Novel Findings From a Metabolomics Study of Left Ventricular Diastolic Function: The Bogalusa Heart Study.

Background Diastolic dysfunction is one important causal factor for heart failure with preserved ejection fraction, yet the metabolic signature associated with this subclinical phenotype remains unknown. Methods and Results Ultra-high-performance liquid chromatography-tandem mass spectroscopy was used to conduct untargeted metabolomic analysis of fasting serum samples in 1050 white and black participants of the BHS (Bogalusa Heart Study). After quality control, 1202 metabolites were individually tested for association with 5 echocardiographic measures of left ventricular diastolic function using multivariable-adjusted linear regression. Measures of left ventricular diastolic function included the ratio of peak early filling velocity to peak late filling velocity, ratio of peak early filling velocity to mitral annular velocity, deceleration time, isovolumic relaxation time, and left atrial maximum volume index (LAVI). Analyses adjusted for multiple cardiovascular disease risk factors and used Bonferroni-corrected alpha thresholds. Eight metabolites robustly associated with left ventricular diastolic function in the overall population and demonstrated consistent associations in white and black study participants.
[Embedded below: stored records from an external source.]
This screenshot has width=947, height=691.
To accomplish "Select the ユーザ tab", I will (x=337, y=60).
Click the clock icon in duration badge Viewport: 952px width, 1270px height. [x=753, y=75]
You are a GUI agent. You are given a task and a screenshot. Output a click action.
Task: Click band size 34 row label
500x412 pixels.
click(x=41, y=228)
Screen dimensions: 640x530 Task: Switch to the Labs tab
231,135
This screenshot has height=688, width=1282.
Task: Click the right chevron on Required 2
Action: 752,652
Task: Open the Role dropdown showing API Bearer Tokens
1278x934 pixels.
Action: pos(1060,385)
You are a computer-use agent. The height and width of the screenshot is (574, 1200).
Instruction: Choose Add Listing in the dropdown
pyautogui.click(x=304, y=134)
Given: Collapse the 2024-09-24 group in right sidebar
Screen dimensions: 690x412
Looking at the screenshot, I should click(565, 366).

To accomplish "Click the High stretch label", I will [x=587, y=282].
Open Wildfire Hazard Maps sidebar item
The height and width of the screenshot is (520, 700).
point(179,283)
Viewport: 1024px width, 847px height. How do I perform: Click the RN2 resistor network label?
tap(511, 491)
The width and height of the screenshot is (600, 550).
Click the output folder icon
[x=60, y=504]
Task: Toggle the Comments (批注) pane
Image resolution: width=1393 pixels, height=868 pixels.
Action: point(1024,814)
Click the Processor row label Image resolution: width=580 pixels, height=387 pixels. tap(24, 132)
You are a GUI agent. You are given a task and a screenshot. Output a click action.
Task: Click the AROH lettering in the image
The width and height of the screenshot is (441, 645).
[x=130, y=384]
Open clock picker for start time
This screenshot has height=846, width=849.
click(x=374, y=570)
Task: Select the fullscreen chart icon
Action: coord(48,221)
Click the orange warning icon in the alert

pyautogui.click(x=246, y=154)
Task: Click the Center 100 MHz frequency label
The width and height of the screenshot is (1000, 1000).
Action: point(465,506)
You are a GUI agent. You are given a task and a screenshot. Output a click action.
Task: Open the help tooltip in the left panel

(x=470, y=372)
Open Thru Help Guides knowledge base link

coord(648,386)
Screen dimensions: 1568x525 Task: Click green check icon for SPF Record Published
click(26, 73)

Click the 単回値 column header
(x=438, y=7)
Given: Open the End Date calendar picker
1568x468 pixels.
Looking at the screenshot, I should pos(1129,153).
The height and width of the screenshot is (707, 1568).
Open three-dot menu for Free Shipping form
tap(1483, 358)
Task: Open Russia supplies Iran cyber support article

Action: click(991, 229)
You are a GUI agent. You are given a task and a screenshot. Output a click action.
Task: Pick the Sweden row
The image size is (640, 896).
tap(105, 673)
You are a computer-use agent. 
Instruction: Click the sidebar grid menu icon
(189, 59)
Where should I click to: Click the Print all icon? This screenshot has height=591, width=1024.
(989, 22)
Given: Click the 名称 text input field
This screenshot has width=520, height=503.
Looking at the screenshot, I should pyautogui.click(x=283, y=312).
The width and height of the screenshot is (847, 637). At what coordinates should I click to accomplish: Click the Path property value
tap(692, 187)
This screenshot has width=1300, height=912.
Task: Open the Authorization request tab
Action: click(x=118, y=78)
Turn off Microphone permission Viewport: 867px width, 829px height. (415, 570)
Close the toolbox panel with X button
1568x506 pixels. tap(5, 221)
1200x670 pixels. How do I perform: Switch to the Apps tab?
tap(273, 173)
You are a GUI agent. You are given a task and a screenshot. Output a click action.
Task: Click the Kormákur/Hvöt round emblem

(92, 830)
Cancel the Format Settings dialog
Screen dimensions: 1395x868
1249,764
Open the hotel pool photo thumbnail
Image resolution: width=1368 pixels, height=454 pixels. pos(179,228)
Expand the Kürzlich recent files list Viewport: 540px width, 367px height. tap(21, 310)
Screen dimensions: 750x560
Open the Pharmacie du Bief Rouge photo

N-formylmethionine (B=0.05; P =1.50×10 ^-7 ); 1-methylhistidine (B=0.05; P =1.60×10 ^-7 ); formiminoglutamate (B=0.07; P =5.60×10 ^-7 ); N2, N5-diacetylornithine (B=0.05; P =1.30×10 ^-7 ); N-trimethyl 5-aminovalerate (B=0.04; P =5.10×10 ^-6 ); 5-methylthioadenosine (B=0.04; P =1.40×10 ^-5 ); and methionine sulfoxide (B=0.04; P =3.80×10 ^-6 ) were significantly associated with the natural log of the ratio of peak early filling velocity to mitral annular velocity. Butyrylcarnitine (B=3.18; P =2.10×10 ^-6 ) was significantly associated with isovolumic relaxation time. Conclusions The current study identified novel findings of metabolite associations with left ventricular diastolic function, suggesting that the serum metabolome, and its underlying biological pathways, may be implicated in heart failure with preserved ejection fraction pathogenesis.